START Source material

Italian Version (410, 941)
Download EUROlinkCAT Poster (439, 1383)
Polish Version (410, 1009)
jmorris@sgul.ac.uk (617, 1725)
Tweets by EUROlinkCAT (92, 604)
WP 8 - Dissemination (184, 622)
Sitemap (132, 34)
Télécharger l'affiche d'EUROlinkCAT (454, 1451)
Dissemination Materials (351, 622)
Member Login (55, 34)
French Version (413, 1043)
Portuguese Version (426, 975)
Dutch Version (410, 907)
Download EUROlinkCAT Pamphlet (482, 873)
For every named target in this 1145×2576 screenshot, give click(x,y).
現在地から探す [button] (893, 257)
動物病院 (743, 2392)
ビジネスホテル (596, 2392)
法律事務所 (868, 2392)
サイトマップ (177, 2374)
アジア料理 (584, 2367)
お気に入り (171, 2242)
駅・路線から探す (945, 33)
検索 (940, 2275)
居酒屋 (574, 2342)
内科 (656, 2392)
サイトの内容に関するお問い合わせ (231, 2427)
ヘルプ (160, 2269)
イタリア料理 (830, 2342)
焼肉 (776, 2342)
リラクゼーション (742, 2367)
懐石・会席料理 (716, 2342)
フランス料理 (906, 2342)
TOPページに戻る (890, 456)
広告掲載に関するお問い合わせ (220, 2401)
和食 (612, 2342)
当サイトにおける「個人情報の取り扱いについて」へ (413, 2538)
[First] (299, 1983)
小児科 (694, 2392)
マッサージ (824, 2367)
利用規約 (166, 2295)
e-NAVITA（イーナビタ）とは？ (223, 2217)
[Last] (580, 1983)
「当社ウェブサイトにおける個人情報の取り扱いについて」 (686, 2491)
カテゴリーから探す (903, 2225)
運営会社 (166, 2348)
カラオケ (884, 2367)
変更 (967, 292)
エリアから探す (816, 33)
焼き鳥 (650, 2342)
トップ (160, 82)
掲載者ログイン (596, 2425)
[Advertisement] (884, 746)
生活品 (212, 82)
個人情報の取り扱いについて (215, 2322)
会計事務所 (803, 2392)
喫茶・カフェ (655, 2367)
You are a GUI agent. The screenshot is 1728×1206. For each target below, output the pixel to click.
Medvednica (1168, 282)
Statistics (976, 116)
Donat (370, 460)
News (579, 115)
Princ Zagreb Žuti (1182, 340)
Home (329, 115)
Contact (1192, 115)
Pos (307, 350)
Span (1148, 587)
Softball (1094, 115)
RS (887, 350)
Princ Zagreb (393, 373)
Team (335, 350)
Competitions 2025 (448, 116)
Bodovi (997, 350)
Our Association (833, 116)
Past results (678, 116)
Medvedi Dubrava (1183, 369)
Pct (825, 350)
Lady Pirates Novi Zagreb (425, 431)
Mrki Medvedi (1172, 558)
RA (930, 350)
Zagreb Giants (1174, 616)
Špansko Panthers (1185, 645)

END Source material

Exactly the lines running from the top of the records to the line that contains "[Last] (580, 1983)", inclusive, must be set down, and nothing more.

Italian Version (410, 941)
Download EUROlinkCAT Poster (439, 1383)
Polish Version (410, 1009)
jmorris@sgul.ac.uk (617, 1725)
Tweets by EUROlinkCAT (92, 604)
WP 8 - Dissemination (184, 622)
Sitemap (132, 34)
Télécharger l'affiche d'EUROlinkCAT (454, 1451)
Dissemination Materials (351, 622)
Member Login (55, 34)
French Version (413, 1043)
Portuguese Version (426, 975)
Dutch Version (410, 907)
Download EUROlinkCAT Pamphlet (482, 873)
For every named target in this 1145×2576 screenshot, give click(x,y).
現在地から探す [button] (893, 257)
動物病院 (743, 2392)
ビジネスホテル (596, 2392)
法律事務所 (868, 2392)
サイトマップ (177, 2374)
アジア料理 (584, 2367)
お気に入り (171, 2242)
駅・路線から探す (945, 33)
検索 (940, 2275)
居酒屋 (574, 2342)
内科 (656, 2392)
サイトの内容に関するお問い合わせ (231, 2427)
ヘルプ (160, 2269)
イタリア料理 (830, 2342)
焼肉 (776, 2342)
リラクゼーション (742, 2367)
懐石・会席料理 (716, 2342)
フランス料理 (906, 2342)
TOPページに戻る (890, 456)
広告掲載に関するお問い合わせ (220, 2401)
和食 (612, 2342)
当サイトにおける「個人情報の取り扱いについて」へ (413, 2538)
[First] (299, 1983)
小児科 (694, 2392)
マッサージ (824, 2367)
利用規約 (166, 2295)
e-NAVITA（イーナビタ）とは？ (223, 2217)
[Last] (580, 1983)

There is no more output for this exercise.